La Mystification fatale/Première Partie/III


Texte établi par Léandre d’André, Imprimerie André Coromilas (p. 7-9).


§ III. — Preuves à l’appui de la thèse précédente.


Faut-il donc admettre que les actes de tous ces conciles aient été falsifiés en cet endroit, comme on le suppose pour ceux du troisième de Tolède, puisque le cas en est le même ? C’est inadmissible. Ils sont tous intacts et génuines, mais ils contiennent une erreur matérielle, une erreur de fait, comme celle du troisième, par lequel nous avons commencé. Il faut inférer de tout cela, que les anciens copistes ou éditeurs des actes de ces conciles, ceux de Cologne ou de Paris, s’apercevant de cette erreur, ont retranché le filioque pour mettre ces actes des conciles hispaniques en accord avec les actes des conciles œcuméniques et avec l’histoire ecclésiastique, mais que les éditeurs postérieurs l’y ont inséré de nouveau pour mettre ces actes en accord avec le dogme accrédité. Croyant y devoir commettre, comme d’usage, une fraude pieuse, ils n’ont fait que restaurer, à leur insu, l’état génuine de la rédaction primitive.

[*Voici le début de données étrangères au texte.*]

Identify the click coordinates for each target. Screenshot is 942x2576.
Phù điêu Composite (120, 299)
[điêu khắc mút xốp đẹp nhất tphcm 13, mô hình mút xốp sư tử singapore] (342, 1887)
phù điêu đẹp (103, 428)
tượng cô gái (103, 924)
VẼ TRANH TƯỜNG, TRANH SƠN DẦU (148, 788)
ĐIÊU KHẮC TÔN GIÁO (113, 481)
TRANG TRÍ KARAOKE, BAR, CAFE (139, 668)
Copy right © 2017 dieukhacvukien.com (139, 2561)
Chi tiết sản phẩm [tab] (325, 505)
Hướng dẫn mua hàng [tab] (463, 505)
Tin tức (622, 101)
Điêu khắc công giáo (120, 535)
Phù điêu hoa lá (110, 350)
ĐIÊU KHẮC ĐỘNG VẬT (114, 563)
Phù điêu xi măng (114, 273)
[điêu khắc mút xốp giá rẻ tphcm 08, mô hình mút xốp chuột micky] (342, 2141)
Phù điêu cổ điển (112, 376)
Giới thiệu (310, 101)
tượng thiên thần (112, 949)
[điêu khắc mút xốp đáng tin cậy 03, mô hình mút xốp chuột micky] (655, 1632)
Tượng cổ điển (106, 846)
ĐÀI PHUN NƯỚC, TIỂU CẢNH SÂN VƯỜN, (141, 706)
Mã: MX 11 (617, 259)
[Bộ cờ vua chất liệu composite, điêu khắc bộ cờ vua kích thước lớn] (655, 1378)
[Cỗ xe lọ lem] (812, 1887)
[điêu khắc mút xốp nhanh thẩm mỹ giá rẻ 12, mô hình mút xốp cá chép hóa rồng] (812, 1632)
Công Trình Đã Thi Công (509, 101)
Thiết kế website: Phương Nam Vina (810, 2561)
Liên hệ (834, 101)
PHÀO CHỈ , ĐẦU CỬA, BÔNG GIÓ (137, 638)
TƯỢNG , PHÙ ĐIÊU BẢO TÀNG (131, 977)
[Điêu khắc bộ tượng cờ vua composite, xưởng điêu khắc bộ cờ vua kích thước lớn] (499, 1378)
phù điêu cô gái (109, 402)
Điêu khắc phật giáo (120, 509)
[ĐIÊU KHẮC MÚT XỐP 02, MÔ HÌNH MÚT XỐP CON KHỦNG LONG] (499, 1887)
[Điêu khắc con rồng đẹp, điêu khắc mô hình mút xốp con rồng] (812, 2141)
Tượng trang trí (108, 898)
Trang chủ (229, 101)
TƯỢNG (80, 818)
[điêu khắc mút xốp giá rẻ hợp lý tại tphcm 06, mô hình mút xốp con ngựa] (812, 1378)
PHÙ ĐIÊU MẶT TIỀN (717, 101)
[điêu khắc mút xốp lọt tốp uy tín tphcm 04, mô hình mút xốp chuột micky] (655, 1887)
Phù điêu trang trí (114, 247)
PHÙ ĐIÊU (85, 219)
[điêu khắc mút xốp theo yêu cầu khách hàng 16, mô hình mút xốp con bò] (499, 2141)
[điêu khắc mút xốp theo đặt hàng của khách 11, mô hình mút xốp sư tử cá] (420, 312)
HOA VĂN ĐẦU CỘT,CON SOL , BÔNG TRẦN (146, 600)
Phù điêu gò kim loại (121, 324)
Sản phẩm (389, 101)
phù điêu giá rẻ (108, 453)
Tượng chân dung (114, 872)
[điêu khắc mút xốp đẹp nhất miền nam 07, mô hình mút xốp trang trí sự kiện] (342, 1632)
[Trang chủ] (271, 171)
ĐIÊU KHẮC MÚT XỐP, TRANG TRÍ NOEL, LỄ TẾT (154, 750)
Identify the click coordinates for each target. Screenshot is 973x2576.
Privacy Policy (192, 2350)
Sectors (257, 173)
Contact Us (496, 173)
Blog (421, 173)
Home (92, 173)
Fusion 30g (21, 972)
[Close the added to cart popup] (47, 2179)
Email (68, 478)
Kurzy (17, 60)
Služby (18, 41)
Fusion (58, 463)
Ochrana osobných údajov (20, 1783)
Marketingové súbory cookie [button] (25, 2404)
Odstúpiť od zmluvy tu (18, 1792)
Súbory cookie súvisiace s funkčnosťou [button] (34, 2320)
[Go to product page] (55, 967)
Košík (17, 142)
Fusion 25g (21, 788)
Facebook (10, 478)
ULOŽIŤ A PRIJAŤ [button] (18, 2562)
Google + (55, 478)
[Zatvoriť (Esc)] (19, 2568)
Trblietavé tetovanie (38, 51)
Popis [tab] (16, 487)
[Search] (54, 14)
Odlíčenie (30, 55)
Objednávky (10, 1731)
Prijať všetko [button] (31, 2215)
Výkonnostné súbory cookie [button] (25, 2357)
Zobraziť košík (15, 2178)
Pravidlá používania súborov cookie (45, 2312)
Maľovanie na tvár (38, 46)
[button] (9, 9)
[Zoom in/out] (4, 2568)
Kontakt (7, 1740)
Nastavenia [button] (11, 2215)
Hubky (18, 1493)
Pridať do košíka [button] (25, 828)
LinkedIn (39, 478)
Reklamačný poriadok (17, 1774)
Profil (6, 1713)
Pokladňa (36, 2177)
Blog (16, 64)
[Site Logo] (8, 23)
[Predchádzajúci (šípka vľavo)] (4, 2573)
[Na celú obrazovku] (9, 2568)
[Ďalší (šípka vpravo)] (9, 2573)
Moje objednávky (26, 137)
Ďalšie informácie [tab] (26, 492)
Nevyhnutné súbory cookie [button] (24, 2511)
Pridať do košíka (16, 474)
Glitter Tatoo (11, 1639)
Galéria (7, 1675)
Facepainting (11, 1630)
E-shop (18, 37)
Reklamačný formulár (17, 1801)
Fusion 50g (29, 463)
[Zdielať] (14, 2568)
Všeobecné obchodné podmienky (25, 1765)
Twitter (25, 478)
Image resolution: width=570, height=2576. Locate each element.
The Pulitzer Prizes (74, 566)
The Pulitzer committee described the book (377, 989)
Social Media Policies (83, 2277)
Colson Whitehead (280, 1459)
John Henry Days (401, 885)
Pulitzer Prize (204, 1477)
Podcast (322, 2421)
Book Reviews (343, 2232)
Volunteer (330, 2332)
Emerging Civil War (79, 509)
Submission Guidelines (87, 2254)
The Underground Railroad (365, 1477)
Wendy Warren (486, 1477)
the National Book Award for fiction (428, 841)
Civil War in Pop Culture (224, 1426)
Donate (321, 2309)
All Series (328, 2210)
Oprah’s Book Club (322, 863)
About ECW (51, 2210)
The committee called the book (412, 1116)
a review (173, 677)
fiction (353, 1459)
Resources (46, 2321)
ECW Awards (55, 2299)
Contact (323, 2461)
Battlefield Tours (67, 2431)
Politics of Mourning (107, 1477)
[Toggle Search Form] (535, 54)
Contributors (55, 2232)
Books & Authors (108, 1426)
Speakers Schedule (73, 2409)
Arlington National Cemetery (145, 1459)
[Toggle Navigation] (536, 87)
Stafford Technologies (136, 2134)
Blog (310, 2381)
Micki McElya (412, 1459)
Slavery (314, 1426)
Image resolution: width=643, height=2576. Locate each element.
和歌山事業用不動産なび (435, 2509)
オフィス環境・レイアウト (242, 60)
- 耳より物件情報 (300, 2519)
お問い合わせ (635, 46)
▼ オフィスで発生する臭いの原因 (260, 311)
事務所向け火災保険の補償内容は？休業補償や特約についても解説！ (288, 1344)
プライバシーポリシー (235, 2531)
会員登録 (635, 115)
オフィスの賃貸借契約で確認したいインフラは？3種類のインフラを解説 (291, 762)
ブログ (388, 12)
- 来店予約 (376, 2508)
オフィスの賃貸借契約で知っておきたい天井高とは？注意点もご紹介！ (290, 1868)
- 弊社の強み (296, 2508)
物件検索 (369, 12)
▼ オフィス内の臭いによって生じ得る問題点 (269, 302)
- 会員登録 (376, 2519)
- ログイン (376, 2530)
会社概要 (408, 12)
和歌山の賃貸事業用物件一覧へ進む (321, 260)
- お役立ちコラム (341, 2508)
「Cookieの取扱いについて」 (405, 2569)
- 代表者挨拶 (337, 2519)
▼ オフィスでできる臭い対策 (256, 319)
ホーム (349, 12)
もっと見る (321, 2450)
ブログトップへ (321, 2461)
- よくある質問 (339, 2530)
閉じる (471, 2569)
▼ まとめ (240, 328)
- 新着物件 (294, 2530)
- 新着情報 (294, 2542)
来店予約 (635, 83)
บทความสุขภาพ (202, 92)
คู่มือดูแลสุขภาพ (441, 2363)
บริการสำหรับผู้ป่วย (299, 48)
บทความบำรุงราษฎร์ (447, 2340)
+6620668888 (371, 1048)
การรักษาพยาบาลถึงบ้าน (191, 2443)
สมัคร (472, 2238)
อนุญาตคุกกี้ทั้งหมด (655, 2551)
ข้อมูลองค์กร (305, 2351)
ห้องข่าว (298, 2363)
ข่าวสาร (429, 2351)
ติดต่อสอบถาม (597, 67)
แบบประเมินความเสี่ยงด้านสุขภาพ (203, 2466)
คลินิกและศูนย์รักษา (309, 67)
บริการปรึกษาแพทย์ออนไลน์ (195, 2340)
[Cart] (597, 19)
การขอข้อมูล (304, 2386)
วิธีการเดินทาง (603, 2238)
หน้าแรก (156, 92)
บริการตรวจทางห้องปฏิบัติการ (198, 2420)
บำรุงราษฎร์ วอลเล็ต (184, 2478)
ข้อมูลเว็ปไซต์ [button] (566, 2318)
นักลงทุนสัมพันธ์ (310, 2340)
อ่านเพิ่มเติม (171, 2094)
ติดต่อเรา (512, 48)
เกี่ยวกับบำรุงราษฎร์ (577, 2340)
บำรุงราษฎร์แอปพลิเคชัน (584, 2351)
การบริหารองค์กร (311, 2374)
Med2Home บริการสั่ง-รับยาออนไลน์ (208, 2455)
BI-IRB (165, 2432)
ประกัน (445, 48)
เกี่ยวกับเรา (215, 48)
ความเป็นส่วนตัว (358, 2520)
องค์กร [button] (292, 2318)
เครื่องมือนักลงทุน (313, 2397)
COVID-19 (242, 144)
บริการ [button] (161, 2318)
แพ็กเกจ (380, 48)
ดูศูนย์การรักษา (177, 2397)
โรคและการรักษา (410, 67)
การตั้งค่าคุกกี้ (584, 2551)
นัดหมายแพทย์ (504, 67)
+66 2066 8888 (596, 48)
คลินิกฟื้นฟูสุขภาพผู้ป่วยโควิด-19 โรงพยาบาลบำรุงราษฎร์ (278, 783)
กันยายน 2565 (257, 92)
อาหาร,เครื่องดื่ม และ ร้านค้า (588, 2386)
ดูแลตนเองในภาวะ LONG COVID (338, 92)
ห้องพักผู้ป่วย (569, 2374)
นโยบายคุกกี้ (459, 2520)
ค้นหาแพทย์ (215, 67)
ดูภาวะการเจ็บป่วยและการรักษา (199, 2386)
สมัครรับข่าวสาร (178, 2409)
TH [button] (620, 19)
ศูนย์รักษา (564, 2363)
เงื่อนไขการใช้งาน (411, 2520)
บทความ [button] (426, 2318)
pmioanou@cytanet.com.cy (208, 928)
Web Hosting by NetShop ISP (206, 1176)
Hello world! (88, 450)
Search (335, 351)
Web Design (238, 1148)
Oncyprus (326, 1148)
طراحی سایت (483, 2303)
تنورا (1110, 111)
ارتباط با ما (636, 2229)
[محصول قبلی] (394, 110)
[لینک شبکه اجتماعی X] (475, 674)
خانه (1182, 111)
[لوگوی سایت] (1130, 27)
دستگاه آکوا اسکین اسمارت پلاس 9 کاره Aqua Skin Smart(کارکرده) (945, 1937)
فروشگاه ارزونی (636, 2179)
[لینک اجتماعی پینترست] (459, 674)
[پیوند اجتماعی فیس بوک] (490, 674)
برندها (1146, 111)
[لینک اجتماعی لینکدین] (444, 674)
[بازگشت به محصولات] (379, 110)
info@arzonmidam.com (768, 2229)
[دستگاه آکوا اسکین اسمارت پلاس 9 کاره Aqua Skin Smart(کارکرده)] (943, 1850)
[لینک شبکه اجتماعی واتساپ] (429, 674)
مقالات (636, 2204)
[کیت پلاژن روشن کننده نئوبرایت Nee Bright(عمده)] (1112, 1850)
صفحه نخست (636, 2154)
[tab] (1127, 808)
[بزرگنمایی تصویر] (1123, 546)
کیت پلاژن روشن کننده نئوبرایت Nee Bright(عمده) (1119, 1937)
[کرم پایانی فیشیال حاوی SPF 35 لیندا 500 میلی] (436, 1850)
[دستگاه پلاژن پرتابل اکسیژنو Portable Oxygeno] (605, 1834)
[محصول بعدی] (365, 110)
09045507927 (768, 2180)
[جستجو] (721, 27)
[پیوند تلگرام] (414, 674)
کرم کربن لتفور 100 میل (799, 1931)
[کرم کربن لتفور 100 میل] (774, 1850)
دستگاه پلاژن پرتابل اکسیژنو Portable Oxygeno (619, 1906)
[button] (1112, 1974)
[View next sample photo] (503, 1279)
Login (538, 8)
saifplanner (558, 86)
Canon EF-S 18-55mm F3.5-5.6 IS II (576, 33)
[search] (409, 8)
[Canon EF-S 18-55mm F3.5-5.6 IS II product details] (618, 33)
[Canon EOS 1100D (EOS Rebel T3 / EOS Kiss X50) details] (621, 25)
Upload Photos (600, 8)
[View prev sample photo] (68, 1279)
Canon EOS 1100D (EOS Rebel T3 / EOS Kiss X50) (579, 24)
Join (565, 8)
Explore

Si l’on n’admet pas cette élucidation, et que l’on veuille entacher tous ces actes de falsification, il leur devient alors impossible de nous expliquer comment cette addition, de l’aveu de tous, a eu son origine dans les Espagnes, sans savoir nous dire par qui, et comment, et quand ; car dans aucun de ces actes ne paraît une proposition, discussion ou explication sur la convenance de cette addition, ce qui produit le grand embarras de ceux qui soutiennent la nécessité de son insertion.

St-Antonin, archevêque de Florence, qui avait assisté au concile réuni en cette ville, écrivait dans sa chronique (pars III, titul. 22, capit. XIII), sur le filioque, ce qui suit : « Assurément on doit croire qu’il a été ajouté par le Pape ou par quelque concile, car quel autre aurait osé le faire ? Cependant, par quel Pape, par quel concile ? Nous n’en savons rien. - Certum est nec credendum ab alio appositum, nisi a Papâ vel aliquo concilio. Quis enim alius hoc praesumpserit ? Verum a quo Papâ, vel concilio non usquequaque certum. » (Chron. pay. III, tit. III, c. 13, § 13, cité par Ffulkes, pag. 417.) Mêmes embarras d’André, évêque de Coloseen, pendant les sessions tenues dans la ville de Ferrare. Mêmes embarras encore de Thomas d’Aquin (Quaestionum pars I, quaest. 36, cap. 2) et dernièrement de Thomas, de la Compagnie de Jésus, et de Pierre Pithée (dont on peut voir les passages cités par Zernicavius, pag. 438 à 440. Voir encore Ffulkes, pages 417 et 420. — Ελεγχ. παπιστ. τ. Β. σελ. 83).

Cependant deux ou trois grecs déserteurs, passés au papisme : Manuel Calecas et Joseph, évêque de Méthone, ainsi qu’un certain Georges Aristinus, ont mis en avant que ce fut le pape Damase qui le premier a inséré dans le symbole le filioque, chose rapportée par Godebardus ; mais le Père Pétau dans son indignation s’écrie que c’est une énorme fausseté, falsissimum est, et Pagi aussi dans ses notes ou pour mieux dire dans ses rectifications de Baronius prouve encore la fausseté d’une telle assertion. D’autres ont mis en avant une lettre de Léon Ier et une autre d’Innocent Ier, comme adressées au premier concile de Tolède en l’an 396 ou même 400, où ils recommanderaient l’insertion du filioque ; mais Pagi a démontré que tout cela est faux. (Voir Zernicavius, pag. 442. — Ελεγχ. παπιστ. σελ. 86. Fflukes, pag. 431. Le même, An Account, pag. 13, n. 8.)